There are two things mixed together here. There is targeted scanning that was done by both Anthropic and Mozilla employees, using first Opus and then Mythos. Then there are other non-employee security researchers using AI to find and file bugs, motivated mostly by bug bounties.

The researchers were filing a steady trickle of bugs presumably using Opus 4.6. (Or rather, I saw a steady trickle after other people triaged them; I imagine the incoming stream was a lot busier.) My impression is that those have mostly dried up now. That could be the bias in my sample (I only see a slice of incoming bugs, so my anecdata aren't that strong), or a result of the restrictions added to the generally available models, or a result of there being less to find now that we've fixed so many of the issues found by company-backed bughunts. Or a combination of all three.

I guess my opinion is mostly driven by the difference in the quality and magnitude of bugs coming in from the company-backed scans pre- and post-Mythos. With Opus, there was an initial rush, but then it mostly died down. (For our group. For other groups, it was a series of waves that they never quite made it over before the next one came crashing in.) With Mythos, it was a larger wave and the quality of the bugs was higher. Two quantitative differences that ended up feeling like a qualitative change. So it's my underinformed personal opinion, but to me it feels like: yes, you could continue to find more bugs using a roughly Opus 4.6-strength model, but not that many and not cheaply, and the success rate is going to depend a lot on the harness. In comparison, I don't think we've seen the end of the Mythos wave, and my sense is that Mythos requires much less in the way of a harness.

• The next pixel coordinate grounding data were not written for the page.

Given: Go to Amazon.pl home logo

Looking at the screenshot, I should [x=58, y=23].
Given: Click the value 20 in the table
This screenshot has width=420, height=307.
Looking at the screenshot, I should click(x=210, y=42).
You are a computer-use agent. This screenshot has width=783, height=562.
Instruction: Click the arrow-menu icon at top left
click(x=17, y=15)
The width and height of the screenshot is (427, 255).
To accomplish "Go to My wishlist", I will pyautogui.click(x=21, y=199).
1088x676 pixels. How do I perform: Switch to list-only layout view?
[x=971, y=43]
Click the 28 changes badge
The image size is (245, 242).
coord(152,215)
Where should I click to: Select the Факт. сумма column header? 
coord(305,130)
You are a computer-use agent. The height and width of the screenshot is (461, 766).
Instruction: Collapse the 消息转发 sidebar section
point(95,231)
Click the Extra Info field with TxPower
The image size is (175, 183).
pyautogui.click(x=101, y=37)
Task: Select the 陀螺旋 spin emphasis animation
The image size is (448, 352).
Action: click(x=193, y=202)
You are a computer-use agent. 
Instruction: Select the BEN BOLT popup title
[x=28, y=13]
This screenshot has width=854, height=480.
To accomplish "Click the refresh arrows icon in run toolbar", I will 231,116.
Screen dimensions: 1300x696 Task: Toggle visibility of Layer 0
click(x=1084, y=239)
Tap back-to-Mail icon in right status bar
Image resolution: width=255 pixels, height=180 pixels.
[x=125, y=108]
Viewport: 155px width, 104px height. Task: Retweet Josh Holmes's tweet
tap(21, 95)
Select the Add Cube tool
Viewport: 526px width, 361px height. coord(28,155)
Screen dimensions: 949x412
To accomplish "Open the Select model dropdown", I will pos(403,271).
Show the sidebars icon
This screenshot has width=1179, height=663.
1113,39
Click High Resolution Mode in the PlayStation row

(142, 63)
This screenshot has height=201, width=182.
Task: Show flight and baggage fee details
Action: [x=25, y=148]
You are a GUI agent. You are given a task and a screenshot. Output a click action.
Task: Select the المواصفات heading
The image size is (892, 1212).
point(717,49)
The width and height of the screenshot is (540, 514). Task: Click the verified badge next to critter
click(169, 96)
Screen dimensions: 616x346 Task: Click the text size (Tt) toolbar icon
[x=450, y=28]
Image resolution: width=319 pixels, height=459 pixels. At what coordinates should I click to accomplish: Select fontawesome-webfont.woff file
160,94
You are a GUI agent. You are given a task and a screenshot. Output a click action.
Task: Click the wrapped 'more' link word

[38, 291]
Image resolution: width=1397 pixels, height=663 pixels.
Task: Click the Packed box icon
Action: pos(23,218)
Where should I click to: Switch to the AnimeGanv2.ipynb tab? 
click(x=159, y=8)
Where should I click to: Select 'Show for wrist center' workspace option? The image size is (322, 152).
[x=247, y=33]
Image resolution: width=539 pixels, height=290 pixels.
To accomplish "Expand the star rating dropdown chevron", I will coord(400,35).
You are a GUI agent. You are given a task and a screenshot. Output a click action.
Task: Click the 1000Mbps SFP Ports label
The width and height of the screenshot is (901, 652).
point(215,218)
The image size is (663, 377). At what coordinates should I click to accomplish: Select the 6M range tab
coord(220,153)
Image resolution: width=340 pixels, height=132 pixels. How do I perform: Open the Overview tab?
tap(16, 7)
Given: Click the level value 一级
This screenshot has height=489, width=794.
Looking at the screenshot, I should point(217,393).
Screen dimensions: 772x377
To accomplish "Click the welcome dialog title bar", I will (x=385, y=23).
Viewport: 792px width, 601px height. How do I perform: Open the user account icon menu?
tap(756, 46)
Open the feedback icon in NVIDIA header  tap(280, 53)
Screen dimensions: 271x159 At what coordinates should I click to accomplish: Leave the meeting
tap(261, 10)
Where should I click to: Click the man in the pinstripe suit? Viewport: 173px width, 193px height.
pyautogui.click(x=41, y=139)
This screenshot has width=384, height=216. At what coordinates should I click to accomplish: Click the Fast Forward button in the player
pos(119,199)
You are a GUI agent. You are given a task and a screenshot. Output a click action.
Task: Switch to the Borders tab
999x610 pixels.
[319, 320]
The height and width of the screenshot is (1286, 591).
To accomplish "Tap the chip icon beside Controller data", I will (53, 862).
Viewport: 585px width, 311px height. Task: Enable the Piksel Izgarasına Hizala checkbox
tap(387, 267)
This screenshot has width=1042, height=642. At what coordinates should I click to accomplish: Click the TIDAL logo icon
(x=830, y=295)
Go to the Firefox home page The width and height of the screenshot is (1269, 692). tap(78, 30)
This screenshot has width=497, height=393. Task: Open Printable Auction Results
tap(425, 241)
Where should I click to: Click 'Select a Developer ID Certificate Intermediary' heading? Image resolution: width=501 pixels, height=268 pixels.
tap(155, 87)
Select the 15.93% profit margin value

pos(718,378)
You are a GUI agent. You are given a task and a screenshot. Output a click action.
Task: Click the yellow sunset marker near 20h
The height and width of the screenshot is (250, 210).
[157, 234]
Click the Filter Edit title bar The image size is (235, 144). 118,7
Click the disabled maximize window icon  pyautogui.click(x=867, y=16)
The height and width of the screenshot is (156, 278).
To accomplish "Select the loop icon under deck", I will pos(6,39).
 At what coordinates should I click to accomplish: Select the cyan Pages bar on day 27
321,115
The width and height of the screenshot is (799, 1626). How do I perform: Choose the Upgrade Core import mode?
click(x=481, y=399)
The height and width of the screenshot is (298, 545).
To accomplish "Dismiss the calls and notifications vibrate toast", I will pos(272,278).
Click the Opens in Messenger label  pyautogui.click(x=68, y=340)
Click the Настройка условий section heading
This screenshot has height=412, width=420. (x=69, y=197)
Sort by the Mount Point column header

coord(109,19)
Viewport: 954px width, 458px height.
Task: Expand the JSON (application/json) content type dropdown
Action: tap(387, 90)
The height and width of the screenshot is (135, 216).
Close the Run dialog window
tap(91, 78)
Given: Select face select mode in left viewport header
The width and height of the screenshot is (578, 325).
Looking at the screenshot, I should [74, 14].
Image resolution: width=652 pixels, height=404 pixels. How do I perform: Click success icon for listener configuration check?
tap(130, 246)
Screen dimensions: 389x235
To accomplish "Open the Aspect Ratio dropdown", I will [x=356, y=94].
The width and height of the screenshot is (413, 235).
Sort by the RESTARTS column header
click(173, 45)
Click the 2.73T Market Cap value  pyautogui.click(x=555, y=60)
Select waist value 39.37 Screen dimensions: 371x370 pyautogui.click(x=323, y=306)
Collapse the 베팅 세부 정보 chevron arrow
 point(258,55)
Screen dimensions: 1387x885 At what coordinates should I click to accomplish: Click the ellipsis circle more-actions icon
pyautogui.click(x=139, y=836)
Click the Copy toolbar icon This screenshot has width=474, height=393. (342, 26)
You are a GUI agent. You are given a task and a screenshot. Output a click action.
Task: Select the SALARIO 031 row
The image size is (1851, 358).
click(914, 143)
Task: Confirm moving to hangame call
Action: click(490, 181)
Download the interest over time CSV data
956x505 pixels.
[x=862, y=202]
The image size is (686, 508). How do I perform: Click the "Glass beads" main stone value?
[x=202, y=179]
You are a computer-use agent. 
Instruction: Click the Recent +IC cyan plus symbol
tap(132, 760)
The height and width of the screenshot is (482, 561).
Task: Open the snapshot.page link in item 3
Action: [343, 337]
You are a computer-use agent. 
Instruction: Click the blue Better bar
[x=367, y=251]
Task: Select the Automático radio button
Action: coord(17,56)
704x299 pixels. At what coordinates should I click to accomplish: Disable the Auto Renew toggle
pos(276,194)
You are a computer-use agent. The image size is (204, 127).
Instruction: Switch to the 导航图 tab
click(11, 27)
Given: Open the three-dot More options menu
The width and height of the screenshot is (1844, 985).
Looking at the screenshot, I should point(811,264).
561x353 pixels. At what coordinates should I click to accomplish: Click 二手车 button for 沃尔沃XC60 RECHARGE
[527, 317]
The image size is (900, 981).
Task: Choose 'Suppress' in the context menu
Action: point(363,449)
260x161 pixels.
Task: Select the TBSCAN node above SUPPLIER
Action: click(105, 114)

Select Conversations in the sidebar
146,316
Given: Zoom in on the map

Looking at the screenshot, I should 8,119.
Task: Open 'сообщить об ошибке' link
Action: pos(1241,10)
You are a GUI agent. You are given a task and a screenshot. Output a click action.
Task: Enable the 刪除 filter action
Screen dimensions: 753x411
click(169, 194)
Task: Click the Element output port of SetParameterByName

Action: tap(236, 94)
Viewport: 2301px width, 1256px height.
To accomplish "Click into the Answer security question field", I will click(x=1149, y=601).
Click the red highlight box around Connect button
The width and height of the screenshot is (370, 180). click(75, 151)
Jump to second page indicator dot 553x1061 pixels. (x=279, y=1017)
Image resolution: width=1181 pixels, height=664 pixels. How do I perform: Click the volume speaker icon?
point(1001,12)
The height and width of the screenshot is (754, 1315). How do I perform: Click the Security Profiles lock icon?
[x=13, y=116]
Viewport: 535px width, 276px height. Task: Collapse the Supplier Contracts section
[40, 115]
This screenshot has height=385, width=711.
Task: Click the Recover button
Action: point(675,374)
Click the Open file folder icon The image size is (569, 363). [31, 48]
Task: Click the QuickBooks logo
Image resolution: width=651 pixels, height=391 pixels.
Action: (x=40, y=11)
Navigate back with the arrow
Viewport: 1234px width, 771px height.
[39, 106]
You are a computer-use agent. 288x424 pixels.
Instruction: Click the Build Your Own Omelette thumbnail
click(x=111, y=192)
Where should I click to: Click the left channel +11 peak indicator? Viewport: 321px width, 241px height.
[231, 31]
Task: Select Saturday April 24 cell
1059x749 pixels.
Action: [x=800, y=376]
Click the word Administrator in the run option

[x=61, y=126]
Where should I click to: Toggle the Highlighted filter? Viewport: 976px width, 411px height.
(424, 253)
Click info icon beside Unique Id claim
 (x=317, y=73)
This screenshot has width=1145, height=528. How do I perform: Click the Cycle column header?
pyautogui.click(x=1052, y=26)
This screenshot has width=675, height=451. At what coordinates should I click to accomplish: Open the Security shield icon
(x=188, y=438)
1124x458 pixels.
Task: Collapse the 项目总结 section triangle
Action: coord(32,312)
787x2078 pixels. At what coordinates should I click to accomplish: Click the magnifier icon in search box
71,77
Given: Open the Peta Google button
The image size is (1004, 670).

It feels like the bitter lesson is playing itself out again, which I kinda hate because I want human ingenuity and cleverness to make an important difference, even after the next model has seen what the humans are coming up with.

2 comments

My suspicion is a lot of the difference in performance in newer models comes from more and better code reasoning and debugging tasks in the RL phase, along with actual security bug finding workflows. When sessions get long and instruction-following gets less reliable you start relying more on the model's baked in behavior + steering from the harness, both still in a way a product of human ingenuity. At least so far. For bug finding I think there will be value to cost/performance tuning for a long time, and hybrid techniques (smarter goal-oriented fuzzing etc).
That makes sense, thanks for taking the time to write this up!